Instructions for the task :: Arrange every line of the rows below as a numbered list, skipping blank lines and leaving out the pictures.

▼

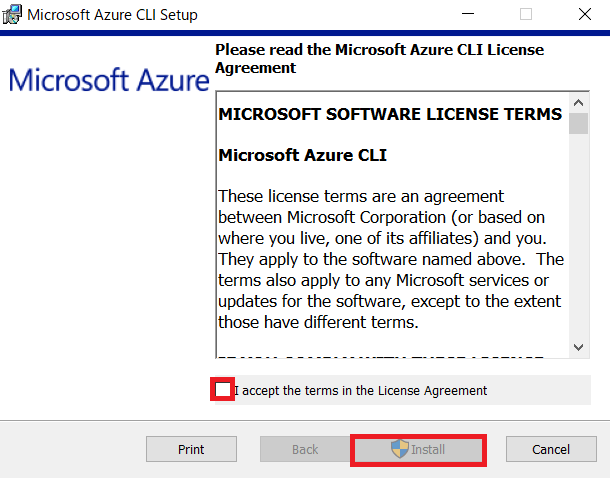The width and height of the screenshot is (610, 478).
Task: Close the setup window with the X
Action: coord(585,14)
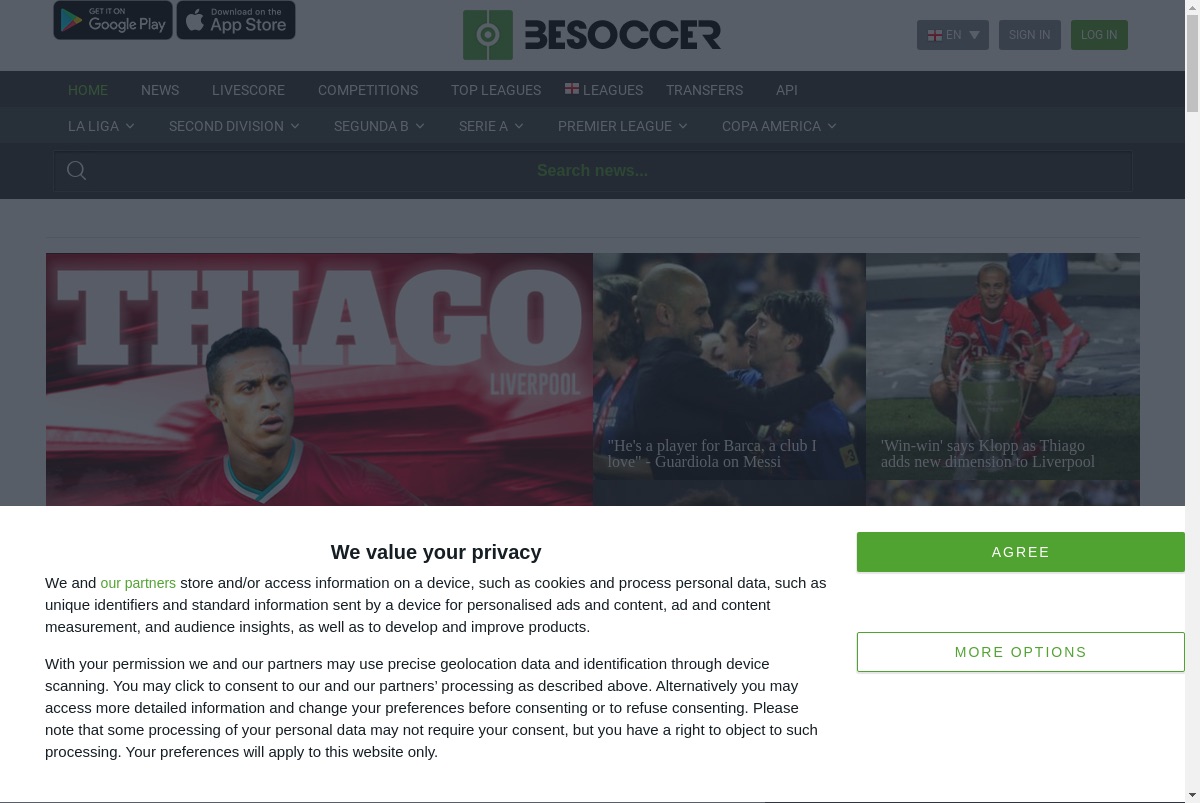Click the App Store download badge
Screen dimensions: 1200x803
[236, 20]
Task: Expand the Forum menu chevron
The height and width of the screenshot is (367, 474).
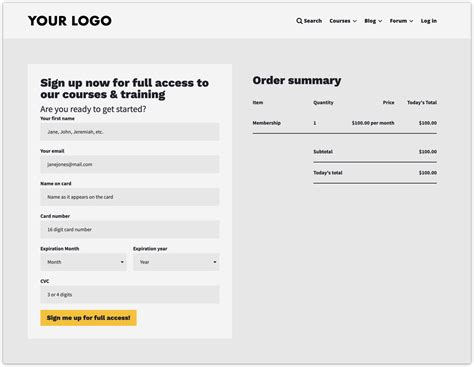Action: click(x=411, y=21)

▲

Result for this exercise ::
1. The width and height of the screenshot is (610, 478).
2. Task: Close the setup window with the X
3. Action: coord(585,14)
4. Click the App Store download badge
5. Screen dimensions: 1200x803
6. [236, 20]
7. Task: Expand the Forum menu chevron
8. The height and width of the screenshot is (367, 474).
9. Action: click(x=411, y=21)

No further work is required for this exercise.